If the words, “be deemed the keeper of a house of ill fame and,” were treated as surplusage, the ordinance, after striking them out, would not be valid, because the city had no express authority to impose a penalty on owners as well as occupants, not only where prostitution but also where any illicit intercourse whatever is allowed in a house or a room separately leased or sublet, and, under a general power to suppress, much broader than that given to the city by the charter or general law, such a by-law would have been declared unreasonable. Under a general power to suppress houses of ill fame, it has been held that an ordinance was valid which forbade owners from renting their houses to others for the *967purpose of using them as bawdy houses, or with a knowledge that they were to be so used, but such general law does not empower a city to declare that a given house is kept as a house of prostitution, or to define and declare what is a house of ill fame. 1 Dillon Mun.
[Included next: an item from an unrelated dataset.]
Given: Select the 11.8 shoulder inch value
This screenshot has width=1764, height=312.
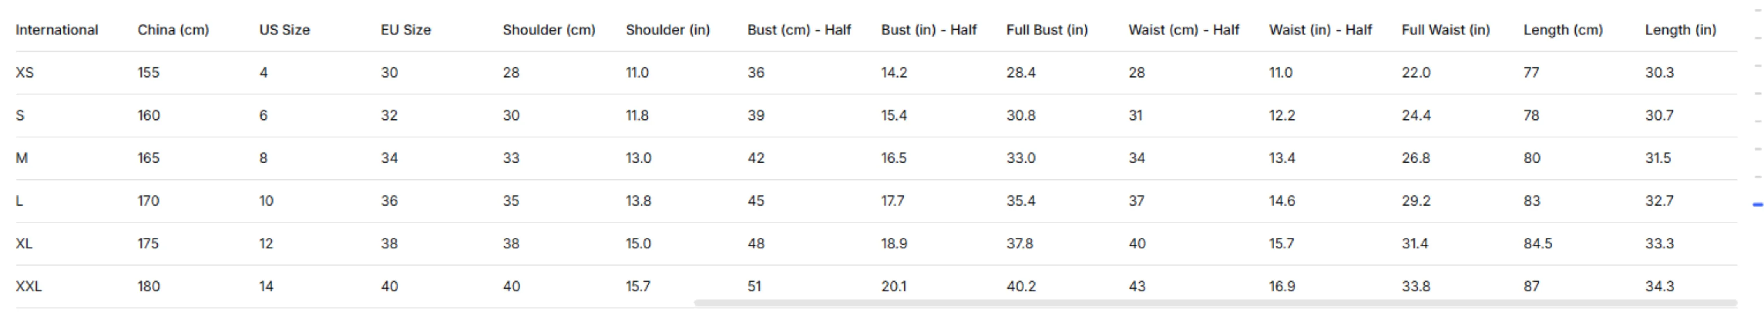Looking at the screenshot, I should [637, 115].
Corp., §376 (310); ibid., 375 (309), and notes.

The violation of a valid ordinance is, under the provisions of section 3820 of The Code, a misdemeanor, but it is not a criminal offence to disregard one enacted without authority. State v. Hunter, 106 N. C., 796.

There was error. The Judge below, upon the introduction of the ordinances and the development of all the evidence, ought to have instructed the jury to return a verdict of “not guilty,” and there must be a new trial.